- _DIRECTIONS_
The entries that follow include a run beginning at the line with "Instruction: Open the Tags tab" and ending at the line with "This screenshot has height=1568, width=627."; restate that run word for word and leave the rest out.

- _INPUT MATERIAL_
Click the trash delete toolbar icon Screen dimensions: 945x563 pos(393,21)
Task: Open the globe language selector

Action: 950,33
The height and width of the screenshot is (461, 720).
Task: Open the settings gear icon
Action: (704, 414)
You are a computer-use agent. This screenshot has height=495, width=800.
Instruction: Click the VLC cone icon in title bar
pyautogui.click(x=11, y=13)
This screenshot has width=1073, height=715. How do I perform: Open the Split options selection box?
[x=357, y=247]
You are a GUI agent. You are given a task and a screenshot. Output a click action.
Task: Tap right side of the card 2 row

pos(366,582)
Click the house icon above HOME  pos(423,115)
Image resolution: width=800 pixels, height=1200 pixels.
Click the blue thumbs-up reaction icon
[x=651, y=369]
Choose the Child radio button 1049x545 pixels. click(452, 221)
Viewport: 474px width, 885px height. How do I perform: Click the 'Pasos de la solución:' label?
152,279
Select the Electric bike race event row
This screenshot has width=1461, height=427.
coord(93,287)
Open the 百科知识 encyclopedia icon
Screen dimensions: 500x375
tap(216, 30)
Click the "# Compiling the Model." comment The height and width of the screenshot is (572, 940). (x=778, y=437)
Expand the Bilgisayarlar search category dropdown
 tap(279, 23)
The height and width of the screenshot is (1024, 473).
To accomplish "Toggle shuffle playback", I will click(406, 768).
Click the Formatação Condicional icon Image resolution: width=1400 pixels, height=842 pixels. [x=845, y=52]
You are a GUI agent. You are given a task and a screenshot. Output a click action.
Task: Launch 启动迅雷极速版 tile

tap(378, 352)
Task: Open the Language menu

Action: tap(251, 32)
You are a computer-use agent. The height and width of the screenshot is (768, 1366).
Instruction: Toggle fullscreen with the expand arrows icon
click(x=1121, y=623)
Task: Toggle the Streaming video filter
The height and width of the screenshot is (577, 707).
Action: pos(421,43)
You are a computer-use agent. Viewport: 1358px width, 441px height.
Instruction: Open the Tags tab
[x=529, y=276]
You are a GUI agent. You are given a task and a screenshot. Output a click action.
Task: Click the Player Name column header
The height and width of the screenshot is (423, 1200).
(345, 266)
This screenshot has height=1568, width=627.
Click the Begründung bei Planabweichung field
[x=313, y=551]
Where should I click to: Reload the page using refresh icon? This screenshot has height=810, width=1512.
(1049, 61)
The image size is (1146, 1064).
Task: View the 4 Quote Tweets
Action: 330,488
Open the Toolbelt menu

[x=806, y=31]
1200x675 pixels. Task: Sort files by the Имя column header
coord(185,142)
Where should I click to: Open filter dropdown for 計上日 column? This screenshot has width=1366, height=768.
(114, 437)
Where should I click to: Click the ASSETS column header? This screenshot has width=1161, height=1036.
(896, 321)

- _RESULT FOR THIS EXERCISE_
Instruction: Open the Tags tab
[x=529, y=276]
You are a GUI agent. You are given a task and a screenshot. Output a click action.
Task: Click the Player Name column header
The height and width of the screenshot is (423, 1200).
(345, 266)
This screenshot has height=1568, width=627.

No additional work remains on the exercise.